DE NOTRE CORRESPONDANTE
LA MALADIE DE PARKINSON, maladie neurodégénérative progressivement invalidante, se traduit par des symptômes moteurs (bradykinésie, rigidité, et tremblement de repos) associés a des symptômes autonomes, émotionnels et cognitifs.
Apres une période initiale de "lune de miel" durant laquelle les symptômes moteurs sont améliorés par le traitement L-DOPA, les patients développent des complications motrices induites par ce traitement, avec des fluctuations d’effet (périodes d’immobilité) et des dyskinésies (mouvements anormaux) qui compromettent la qualité de vie.
La neurostimulation du noyau sous-thalamique est recommandée au stade avancé pour traiter les fluctuations et dyskinésies rebelles au traitement médical. Généralement réalisée 11 à 13 ans après le début de la maladie, elle améliore les symptômes moteurs et la qualité de vie, cependant bon nombre de patients sont à ce stade handicapés par d’autres symptômes notamment cognitifs.
Une seconde "lune de miel" ?
Schuepbach et coll. ont donc évalué si la neurostimulation plus précoce pourrait être bénéfique.
L’étude (EARLYSTIM), menée dans 17 centres universitaires allemands et français, porte sur 251 patients atteints de la maladie de Parkinson et ayant des complications motrices depuis moins de 3 ans (1,5 an en moyenne). Ils ne présentent pas de démence, de dépression majeure avec idées suicidaires, ni de psychose.
Ces patients diffèrent de la population des précédentes études de neurostimulation: avec une durée de maladie de 7,5 ans (au lieu de 11 a 13 ans) et un âge de 52 ans en moyenne (contre 59 a 62 ans).
Ils ont été randomisés afin de recevoir la neurostimulation (Medtronic) en plus du traitement médical, ou le traitement médical seul.

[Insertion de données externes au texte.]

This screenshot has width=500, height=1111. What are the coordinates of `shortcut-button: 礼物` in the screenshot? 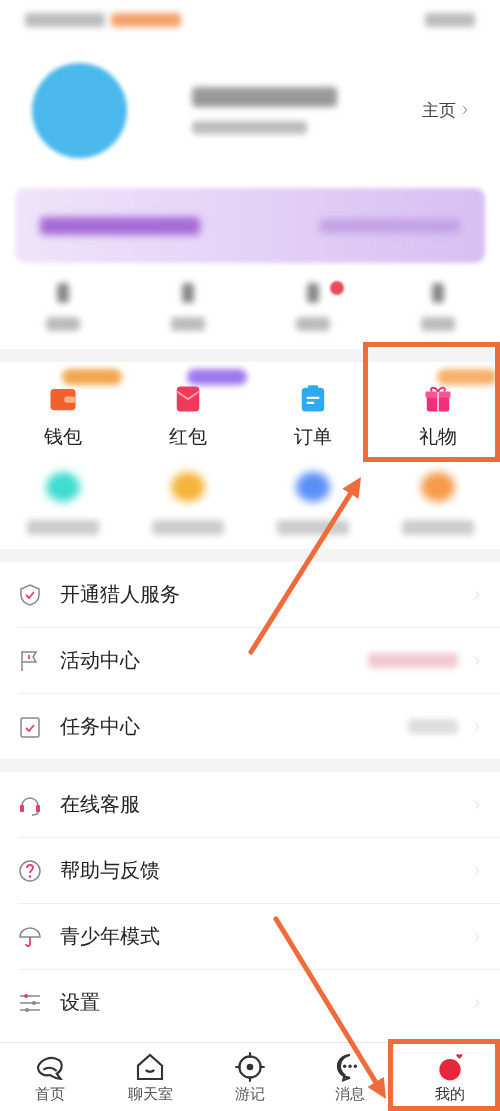 It's located at (438, 408).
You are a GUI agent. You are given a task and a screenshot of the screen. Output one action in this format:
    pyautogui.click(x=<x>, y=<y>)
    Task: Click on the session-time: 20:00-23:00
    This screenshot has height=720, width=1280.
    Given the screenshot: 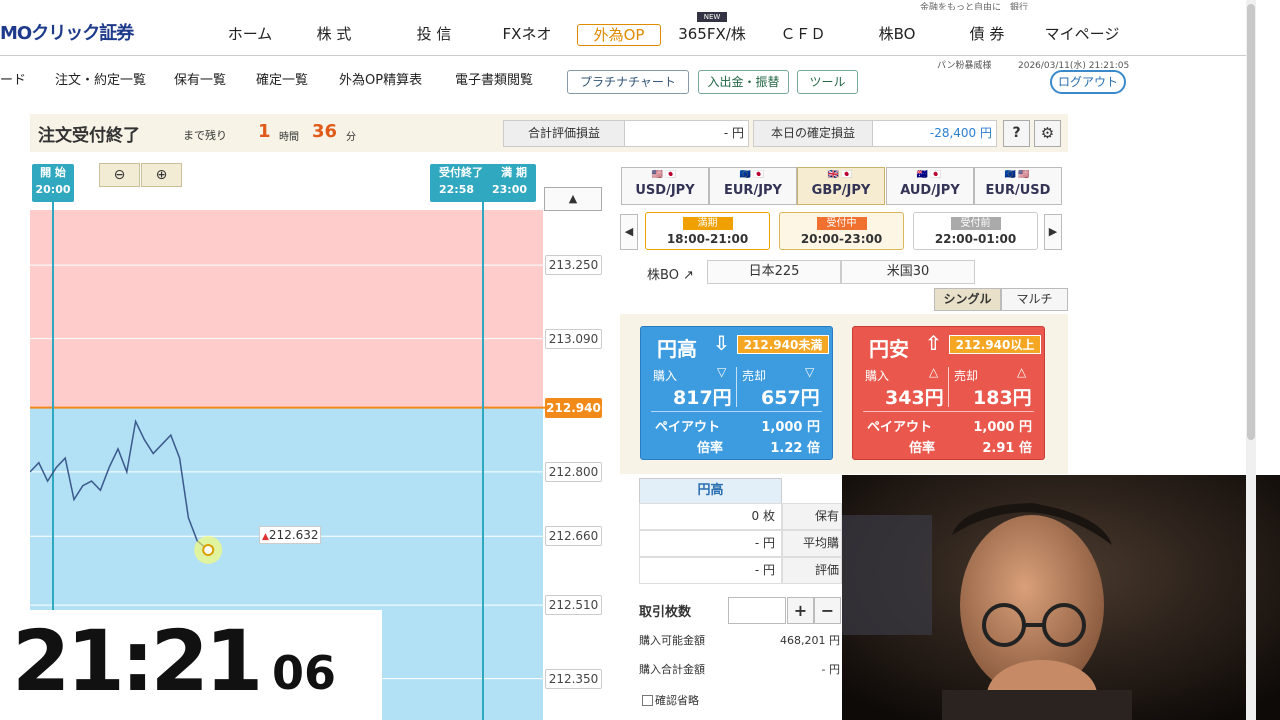 What is the action you would take?
    pyautogui.click(x=842, y=239)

Pour le principal critère de la qualité de vie, mesurée initialement et après 2 ans au moyen d’un questionnaire spécifique de la maladie de Parkinson (PDG-39, score de 0 a 100), on observe une amélioration de 25% (ou 8 points) dans le groupe de neurostimulation/traitement médical, tandis que la qualité de vie ne s’améliore pas a 2 ans dans le groupe traité médicalement.
De plus, la neurostimulation avec traitement médical est supérieure pour améliorer: 1) les symptômes moteurs en condition "off" (score UPDRS-III de 0 a 108, amélioré de 53%; différence de 16 points entre les 2 groupes); 2) les activités de la vie quotidienne (score UPDRS-II amélioré de 30%); 3) les complications motrices induites par la levodopa (score UPDRS-IV amélioré de 61% différence de 4 points entre les groupes); 4) et le temps quotidien de mobilité sans dyskinésie (amélioration de 20% selon le journal du patient; différence de 2 heures entre les groupes).
Depuis moins de 3 ans.
Ainsi, ces patients jeunes sous neurostimulation ont une meilleure qualité de vie, un meilleur fonctionnement social et une meilleure mobilité (évaluée "en aveugle" sur vidéos).
Des effets secondaires sévères sont recensés chez 55% des patients du groupe neurostimulation et 44% des patients du groupe traité médicalement. Trois cas de suicides sont survenus, deux dans le groupe neurostimulation et 1 dans le groupe traité médicalement. Sur 26 incidents sévères liés à l’implantation chirurgicale ou au dispositif de neurostimulation, tous ont été complètement résolus (sauf un cas de légère cicatrice cutanée).
"Sur la base de ces résultats, la neurostimulation peut être offerte aux patients qui ont une maladie de Parkinson dopa-sensible avec des complications motrices depuis moins de 3 ans, s’ils sont traités par des experts", déclare au Quotidien le Pr Günther Deuschl (Université de Kiel, Allemagne). "Un suivi a long-terme de cette cohorte d’impose".
Des critères stricts d’inclusion.
"La preuve de concept d’une opération précoce chez les patients avec maladie de Parkinson est définitivement acceptée, mais il est important de garder à l’esprit que le succès de la neurochirurgie repose sur des critères stricts d’inclusion des patients et sur la qualité d’une équipe clinique pluridisciplinaire expérimentée", souligne dans un communiqué le Pr Yves Agid (CHU Pitié-Salpétrière, Paris), principal investigateur français de l’étude. Il note le soutien des sponsors allemand et français (BMBF, PHRCN) et de Medtronic.
Dans un éditorial, le Dr Caroline Tanner (Université de Stanford, Etats-Unis) offre un avis similaire en concluant que "la neurostimulation du noyau sous-thalamique, pour des patients fonctionnels soigneusement choisis, pourrait apporter de nombreuses années supplémentaires de bon fonctionnement".
NEJM 14 février 2013, Schuepbach et coll.